Finalement, on peut aussi utiliser la carte publique pour reconstruire manuellement la géomatique des zones. Pour ce faire, on utilisera le logiciel libre QGIS, accompagné par GIMP et InkScape et assaisonné avec un peu de jus de bras.

Cas facile: Morin-Heights

Il faut d’abord savoir qu’un PDF n’est pas une seul et unique sorte de fichier, et il est nécessaire de savoir d’abord à quelle sorte de PDF vous avez affaire. Le plan de zonage de Morin-Heights est un très bon PDF parce qu’il est vectoriel et géoréférencé.
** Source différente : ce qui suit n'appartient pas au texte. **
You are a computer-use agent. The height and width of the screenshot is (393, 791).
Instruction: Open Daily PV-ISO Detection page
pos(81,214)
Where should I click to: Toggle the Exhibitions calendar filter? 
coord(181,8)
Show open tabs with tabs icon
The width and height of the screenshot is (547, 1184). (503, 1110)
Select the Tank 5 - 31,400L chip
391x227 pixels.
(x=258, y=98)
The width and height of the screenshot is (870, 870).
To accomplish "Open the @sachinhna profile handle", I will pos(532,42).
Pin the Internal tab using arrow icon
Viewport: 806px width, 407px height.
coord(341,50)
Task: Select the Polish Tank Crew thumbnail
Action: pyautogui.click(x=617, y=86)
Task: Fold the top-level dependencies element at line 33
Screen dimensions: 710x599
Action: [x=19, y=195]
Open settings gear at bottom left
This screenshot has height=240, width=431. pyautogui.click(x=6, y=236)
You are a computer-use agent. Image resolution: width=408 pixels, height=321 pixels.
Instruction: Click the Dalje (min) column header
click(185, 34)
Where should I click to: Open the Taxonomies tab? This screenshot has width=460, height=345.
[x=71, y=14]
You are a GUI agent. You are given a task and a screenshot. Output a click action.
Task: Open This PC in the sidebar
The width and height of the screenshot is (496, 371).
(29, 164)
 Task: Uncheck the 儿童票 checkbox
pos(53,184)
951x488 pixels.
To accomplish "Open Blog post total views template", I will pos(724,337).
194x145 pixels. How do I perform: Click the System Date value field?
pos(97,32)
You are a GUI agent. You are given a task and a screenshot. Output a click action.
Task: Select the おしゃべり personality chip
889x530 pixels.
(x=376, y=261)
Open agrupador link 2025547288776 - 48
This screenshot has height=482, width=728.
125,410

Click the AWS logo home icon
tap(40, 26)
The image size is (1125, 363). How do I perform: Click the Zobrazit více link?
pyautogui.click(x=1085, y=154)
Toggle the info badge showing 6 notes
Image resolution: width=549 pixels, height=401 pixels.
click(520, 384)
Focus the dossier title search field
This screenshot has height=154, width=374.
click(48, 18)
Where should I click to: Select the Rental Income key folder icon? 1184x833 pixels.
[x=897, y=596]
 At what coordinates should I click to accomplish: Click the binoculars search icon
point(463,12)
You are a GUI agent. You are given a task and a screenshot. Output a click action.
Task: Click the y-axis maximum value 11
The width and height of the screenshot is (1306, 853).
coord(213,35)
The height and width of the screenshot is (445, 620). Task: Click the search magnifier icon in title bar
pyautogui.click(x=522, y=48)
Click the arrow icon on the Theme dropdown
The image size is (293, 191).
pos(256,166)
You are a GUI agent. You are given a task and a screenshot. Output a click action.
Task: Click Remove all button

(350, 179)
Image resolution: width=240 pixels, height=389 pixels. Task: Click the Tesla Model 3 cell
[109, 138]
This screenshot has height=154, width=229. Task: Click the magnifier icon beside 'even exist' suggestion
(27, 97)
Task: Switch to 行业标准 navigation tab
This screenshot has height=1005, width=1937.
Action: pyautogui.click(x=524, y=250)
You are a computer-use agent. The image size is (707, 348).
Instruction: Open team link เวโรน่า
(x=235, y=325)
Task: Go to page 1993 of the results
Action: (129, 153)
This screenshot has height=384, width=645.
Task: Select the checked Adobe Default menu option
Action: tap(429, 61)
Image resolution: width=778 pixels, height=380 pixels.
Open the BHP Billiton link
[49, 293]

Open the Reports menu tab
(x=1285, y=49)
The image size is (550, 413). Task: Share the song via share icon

Comment le savoir? D’abord, on ouvre QGIS et on ajoute une carte de base OpenStreetMap. Maintenant, il faut simplement essayer d’ajouter le PDF comme couche vectorielle dans QGIS:

Ajouter une couche vecteur à QGIS

On voit que cette opération nous réussit à ajouter plusieurs couches vecteur et, même si les zones ne sont pas ajoutées comme polygones, les limites des zones sont présentes comme lignes et placées correctement sur la carte:

Un très bon fichier PDF

Dans ce cas-ci, il ne nous reste qu’à tracer les limites de chaque zone avec les options «accrochage» et «traçage» des outils de numérisation. On va aussi importer la carte comme couche matricielle (raster) pour être capable de voir les identificateurs de zone. Donc, il faut importer le PDF une deuxième fois, cette fois comme «raster»:

Ajouter une couche raster à QGIS

On est prêt à créer la géomatique des zones! Pour ce faire:

  1. Mettre la carte raster en-dessous des vecteurs dans la liste de couches.
  2. Créer une nouvelle couche temporaire en mémoire, avec une géométrie de polygone et un SCN de EPSG:4326 - WGS-84. Ajouter un champ “zone” de type texte aussi. Maintenant, cliquer avec le bouton droit sur la nouvelle couche et sélectionnez «Convertir en couche permanente», puis sauvegardez-la en GeoJSON.
  3. Activer la barre d’outils «accrochage» et sélectionner le bouton «trace» dans la barre. Très important: la fonction «trace» n’est pas toujours capable de prendre en charge plusieurs couches à la fois. Il faut donc aussi selectionner «Configuration avancée» dans le menu à droite de l’aimant, puis cocher seulement Layers_ZONAGE_2022_PG dans le menu sous l’œil qui apparaît à côté:
    Options d'accrochage QGIS
  4. Maintenant vous pouvez utiliser l’outil «Ajouter une entité polygonale» et cliquer avec le bouton gauche en suivant le contour d’une zone. L’accrochage fera en sorte que les points seront placés sur les limites de la zone, et la trace suivra les courbes et autres détails. Si vous faites une erreur, utilisez la touche «backspace» pour enlever le dernier point. Une fois rendu au point de départ, fermer le polygone avec le bouton à droite. Dans le dialogue, entrez l’identificateur de la zone tel qu’indiqué dans la carte raster:
    Créer une zone
  5. Pendant que vous tracez, vous pouvez effacer le dernier point avec la touche «Backspace», annuler la figure avec «Esc», ou bouger la carte en tenant la barre d’espace en bougeant la souris. Pour désactiver ou réactiver la trace pésez sur «T», et pour désactiver ou réactiver l’accrochage, la touche «S».
  6. N’oubliez pas de sauvegarder votre travail de temps en temps!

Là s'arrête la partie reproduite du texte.